Seehofer argues that he’s entitled to order migrants turned back unilaterally, but leading CDU members have made clear that Merkel would then have little choice but to fire him — which in turn would almost inevitably prompt the CSU to quit the government.
That would leave the remaining partners, the CDU and the center-left Social Democrats, short of a parliamentary majority. It would also shake Germany’s political system, potentially splitting the CDU from the traditionally more conservative CSU after seven decades and resulting in the two parties competing with each other nationwide.
It appears unlikely that Merkel, who negotiated unsuccessfully last fall to form a coalition with the left-leaning Greens and pro-business Free Democrats, could bring in a new governing partner in those circumstances.
That would raise the possibility of an early election, from which the anti-establishment and anti-migrant Alternative for Germany, or AfD, could expect to benefit. Whether Merkel would run again is unclear, as is who might run instead.
The influx of migrants to Germany — most of whom first set foot in Bavaria, which borders Austria — has dropped sharply over the past two years. But this dispute is essentially a tale of two elections: Germany’s national election last September, and an upcoming Oct. 14 state vote in Bavaria.
In September, the governing parties all lost significant support. The CSU saw its share of the vote in Bavaria drop to 38.8 percent — ringing alarm bells over its ability to keep its absolute majority in the Bavarian parliament this year, the party’s top priority.

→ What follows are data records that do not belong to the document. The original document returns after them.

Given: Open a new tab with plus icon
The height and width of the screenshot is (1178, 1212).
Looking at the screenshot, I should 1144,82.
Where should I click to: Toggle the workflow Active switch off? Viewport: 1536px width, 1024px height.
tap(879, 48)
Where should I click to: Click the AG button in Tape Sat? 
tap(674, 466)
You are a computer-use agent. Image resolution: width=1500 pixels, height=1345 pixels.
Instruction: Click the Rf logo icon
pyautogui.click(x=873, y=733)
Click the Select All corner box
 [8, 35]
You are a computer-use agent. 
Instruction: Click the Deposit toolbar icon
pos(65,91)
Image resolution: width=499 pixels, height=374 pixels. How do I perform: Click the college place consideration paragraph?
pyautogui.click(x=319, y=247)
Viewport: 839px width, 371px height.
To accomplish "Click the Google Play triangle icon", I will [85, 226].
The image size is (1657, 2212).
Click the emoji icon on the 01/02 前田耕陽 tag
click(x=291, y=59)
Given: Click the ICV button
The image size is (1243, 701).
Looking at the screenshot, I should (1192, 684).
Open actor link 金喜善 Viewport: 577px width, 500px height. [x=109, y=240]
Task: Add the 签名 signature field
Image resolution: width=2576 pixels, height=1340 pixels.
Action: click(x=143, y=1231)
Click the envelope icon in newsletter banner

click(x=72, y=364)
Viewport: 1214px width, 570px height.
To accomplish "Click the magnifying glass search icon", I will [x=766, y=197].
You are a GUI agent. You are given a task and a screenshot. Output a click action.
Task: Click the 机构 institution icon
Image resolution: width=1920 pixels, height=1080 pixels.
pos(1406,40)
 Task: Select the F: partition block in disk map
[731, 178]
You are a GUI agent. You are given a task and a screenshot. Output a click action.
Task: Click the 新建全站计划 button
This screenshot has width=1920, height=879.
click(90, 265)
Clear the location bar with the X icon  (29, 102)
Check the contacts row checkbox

The poor performance came despite Seehofer’s strident criticism of Merkel’s 2015 decision to keep Germany’s borders open as migrants streamed across the Balkans, and his never-enacted threat to file a lawsuit against her government over border security.
Since then, CSU leaders have talked even tougher over migration, hoping to curb AfD’s support in the upcoming Bavarian election, and Seehofer has faced increasing pressure from rivals to stand firm.
He now has to share power in the CSU with Markus Soeder, a younger rival who took over from him as Bavarian governor in March and has taken a particularly tough stance, referring repeatedly to a need to end “asylum tourism.”
Soeder has insisted that his party’s credibility is at stake and there must be no more “half-measures” on migration.
Merkel has toughened her migration policy significantly since 2015, but remains adamant that her stance then was correct. She rejects CSU assertions that her decision to leave the borders open divided Europe, noting that she consulted with Austria and Hungary.
The tone appears to have calmed somewhat over recent days, which also brought a poll that suggested the CSU’s attempt to use political brute force against Merkel may be backfiring in Bavaria. And, while some CDU members would like to see migrants turned back, the CSU’s approach appears to have rallied many behind Merkel — at least for now.
Germany’s president this week urged the governing parties to come to their senses.
It remains to be seen whether his appeal will be heard and all can find a face-saving solution.
But even if Merkel can keep the government intact, one thing is clear: recent events have exposed the limits of her power and generated ill will that won’t quickly be forgotten.